This is the first post in a new “mini” series of tool features and research results. Unlike previous long winded blog posts, the mini series only features a very short description of the topic, gives an example and concludes.
bioknack‘s collection of tools has been extended with a small command line tool for retrieving the PubMed IDs that are associated with a certain gene. The information is retrieved from www.pubmed2ensembl.org where the user only specifies a species and Ensembl gene ID to query their data sources “Entrez Gene”, “MEDLINE”, “PMC”, “EMBL BLAST”, “EMBL XREF” and “text2genome” (see this poster for a data-source description). Results are displayed in a TSV format. The first column denotes the attribute in the BioMart that was queried and the second column denotes the PubMed ID which has been returned for said attribute.
Examples
Query 1: Query PubMed IDs for the Ensembl gene ENSG00000139618 for the default species Homo sapiens
bk_pubmed2ensembl.rb -g ENSG00000139618
Output:
blast56_c100t_flat_blast56_c100t_pmid_1090 8524414 blast56_c100t_flat_blast56_c100t_pmid_1090 8640236 blast56_c100t_flat_blast56_c100t_pmid_1090 12100744 blast56_c100t_flat_blast56_c100t_pmid_1090 14722926 embl_flat_embl_pmid_1092 8640236 entrez_flat_entrez_pmid_1094 1072445 entrez_flat_entrez_pmid_1094 7581463 entrez_flat_entrez_pmid_1094 7597059 entrez_flat_entrez_pmid_1094 8091231 [...]

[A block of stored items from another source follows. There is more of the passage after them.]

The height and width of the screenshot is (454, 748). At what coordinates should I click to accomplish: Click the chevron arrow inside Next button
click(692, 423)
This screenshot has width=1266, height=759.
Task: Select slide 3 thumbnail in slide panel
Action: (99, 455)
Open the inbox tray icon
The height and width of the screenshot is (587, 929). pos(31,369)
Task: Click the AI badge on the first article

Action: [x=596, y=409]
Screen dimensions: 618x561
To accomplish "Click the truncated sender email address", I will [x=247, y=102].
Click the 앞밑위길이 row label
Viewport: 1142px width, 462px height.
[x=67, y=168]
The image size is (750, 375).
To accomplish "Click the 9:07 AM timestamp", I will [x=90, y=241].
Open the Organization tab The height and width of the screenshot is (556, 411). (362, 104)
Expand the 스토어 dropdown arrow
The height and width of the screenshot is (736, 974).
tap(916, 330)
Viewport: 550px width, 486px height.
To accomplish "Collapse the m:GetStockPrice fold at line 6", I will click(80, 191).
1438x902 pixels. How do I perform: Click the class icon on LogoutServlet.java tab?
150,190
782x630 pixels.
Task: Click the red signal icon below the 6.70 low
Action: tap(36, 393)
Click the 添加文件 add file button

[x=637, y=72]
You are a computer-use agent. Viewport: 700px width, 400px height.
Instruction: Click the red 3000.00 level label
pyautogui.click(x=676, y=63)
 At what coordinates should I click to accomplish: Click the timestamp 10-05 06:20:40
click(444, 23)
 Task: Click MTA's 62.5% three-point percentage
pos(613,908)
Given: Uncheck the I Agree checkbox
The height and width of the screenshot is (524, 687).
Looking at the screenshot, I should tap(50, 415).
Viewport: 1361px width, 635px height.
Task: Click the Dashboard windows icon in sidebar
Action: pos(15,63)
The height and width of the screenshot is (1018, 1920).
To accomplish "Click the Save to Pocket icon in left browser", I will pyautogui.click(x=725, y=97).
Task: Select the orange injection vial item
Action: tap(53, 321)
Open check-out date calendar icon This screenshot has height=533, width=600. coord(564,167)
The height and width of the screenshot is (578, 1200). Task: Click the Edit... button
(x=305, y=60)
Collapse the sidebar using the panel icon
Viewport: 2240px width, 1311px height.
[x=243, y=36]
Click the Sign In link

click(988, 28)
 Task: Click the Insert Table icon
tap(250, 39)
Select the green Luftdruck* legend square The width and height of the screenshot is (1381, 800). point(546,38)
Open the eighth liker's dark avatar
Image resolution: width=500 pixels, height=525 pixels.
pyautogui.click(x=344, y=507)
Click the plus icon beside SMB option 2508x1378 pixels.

Query 2: Query PubMed IDs for the Ensembl gene FBgn0001325 of Drosophila melanogaster
bk_pubmed2ensembl.rb -s dmelanogaster -g FBgn0001325
Output:
entrez_flat_entrez_pmid_1094 1327756 entrez_flat_entrez_pmid_1094 1346367 entrez_flat_entrez_pmid_1094 1346608 entrez_flat_entrez_pmid_1094 1348871 entrez_flat_entrez_pmid_1094 1423595 entrez_flat_entrez_pmid_1094 1438276 entrez_flat_entrez_pmid_1094 1451665 entrez_flat_entrez_pmid_1094 1457465 entrez_flat_entrez_pmid_1094 1463605 entrez_flat_entrez_pmid_1094 1480489 [...]
Query 3: List the available species
bk_pubmed2ensembl.rb -l
Output:
Available species: acarolinensis btaurus celegans cfamiliaris choffmanni cintestinalis cjacchus cporcellus csavignyi [...]
Acknowledgements
- bk_pubmed2ensembl.rb makes use of Darren Oakley’s ‘biomart’ Ruby gem.




Joachim
June 18, 2011
Now with -b parameter for bulk retrieval and -i for passing gene IDs via STDIN.